We are happy to present our appraoches circulating aroun Clean Cargo & Fair Food at an assembly on soil ecologies, living pedagogies, permaculture and food forests, impact on climate of food transportation - as part of the Kochi-Muziris Biennale in Kerela / India.
The Silk Road is well known for being the channel of connection and exchange, reaching from deep within Chins to Europe, transporting wares, ideas and people over the deserts, mountains and landscapes of central Asia. Lesser known is the Silk Road of the Sea, the connection of maritime routes that connected similar parts of the world. As John N. Miksic says, one of the reasons the former is well known is that the ruins of the Silk Road are still to be found buried in the deserts, while the ruins of the maritime routes are rotting at the bottom of the Indian Ocean or were washed away by tempests along the coast.
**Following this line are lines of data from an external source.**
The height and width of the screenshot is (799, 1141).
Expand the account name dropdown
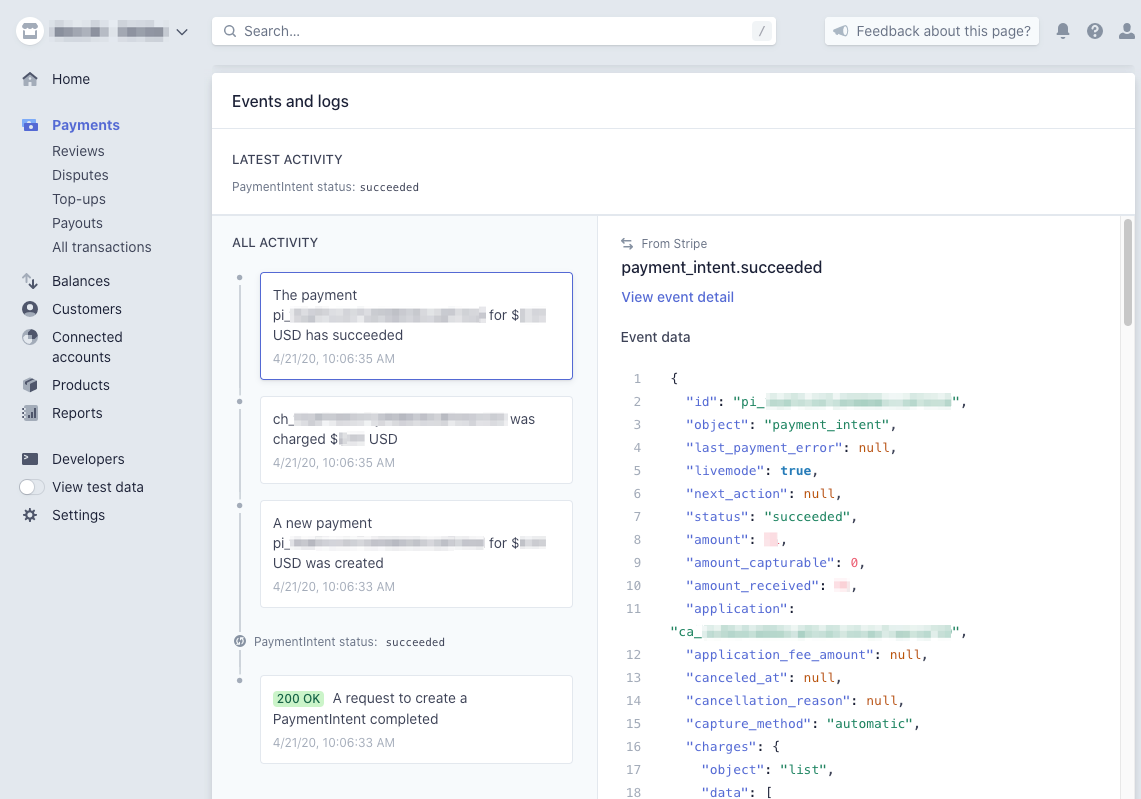[x=181, y=32]
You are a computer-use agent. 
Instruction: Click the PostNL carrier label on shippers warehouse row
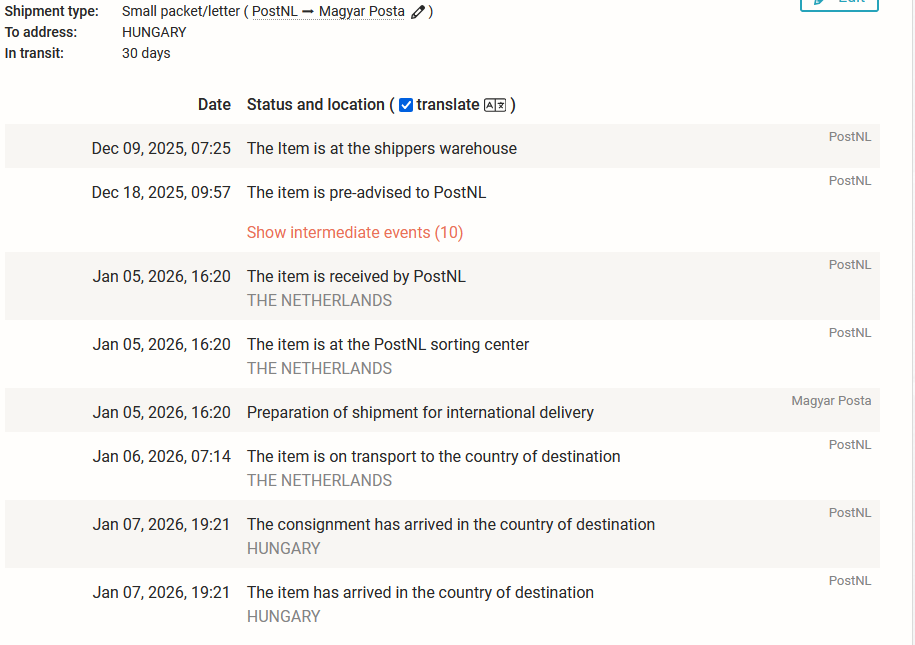pos(849,137)
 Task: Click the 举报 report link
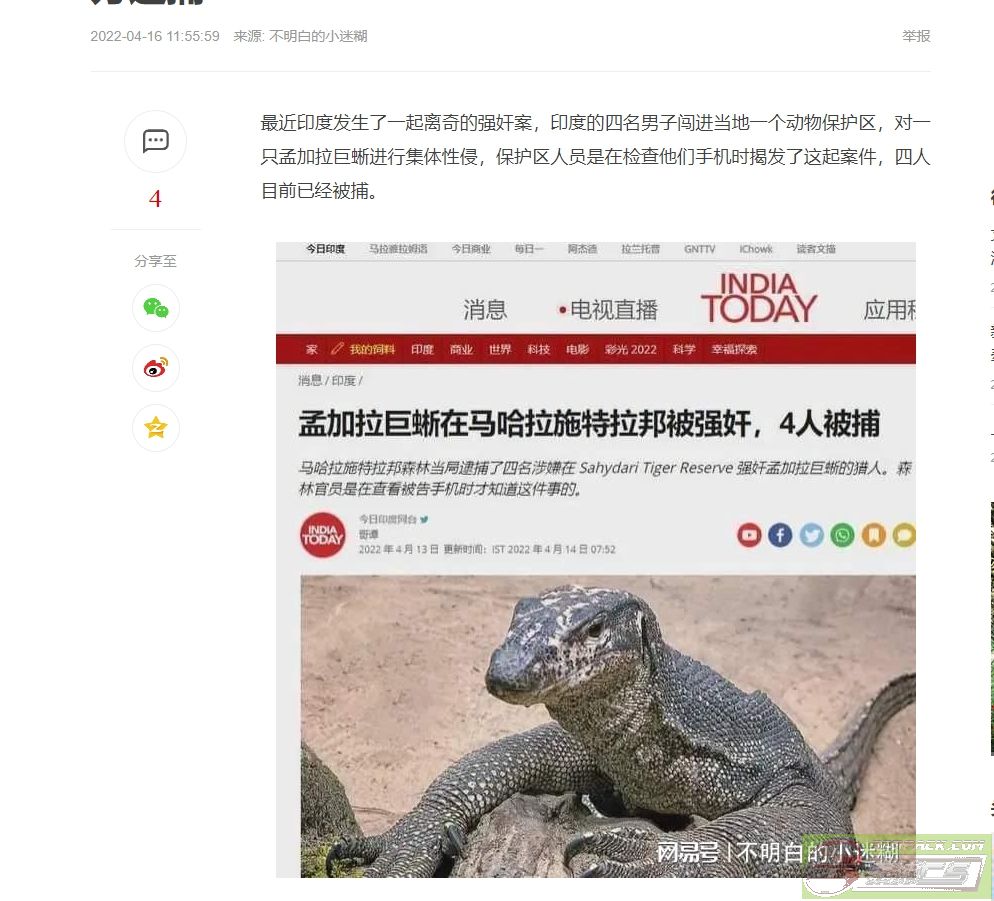coord(916,36)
In this talk we will look at some of the emerging networks of smaller traders operating at the fossil fuel free end of the shipping spectrum. Confronting the race to the bottom process of cheap everything, these activists, leveraging systems such as community supported supplies, permaculture and new economic models, are building trading and transport networks that seek to avoid the issues of climate crisis. Prefiguring the new economies as a form of hands on activism, these networks are opening ways to a new ecology of transport and trade. We will also dive into our work with prefiguring and imagining forms of this change, how the developments of sustainable networks might impact everyday life.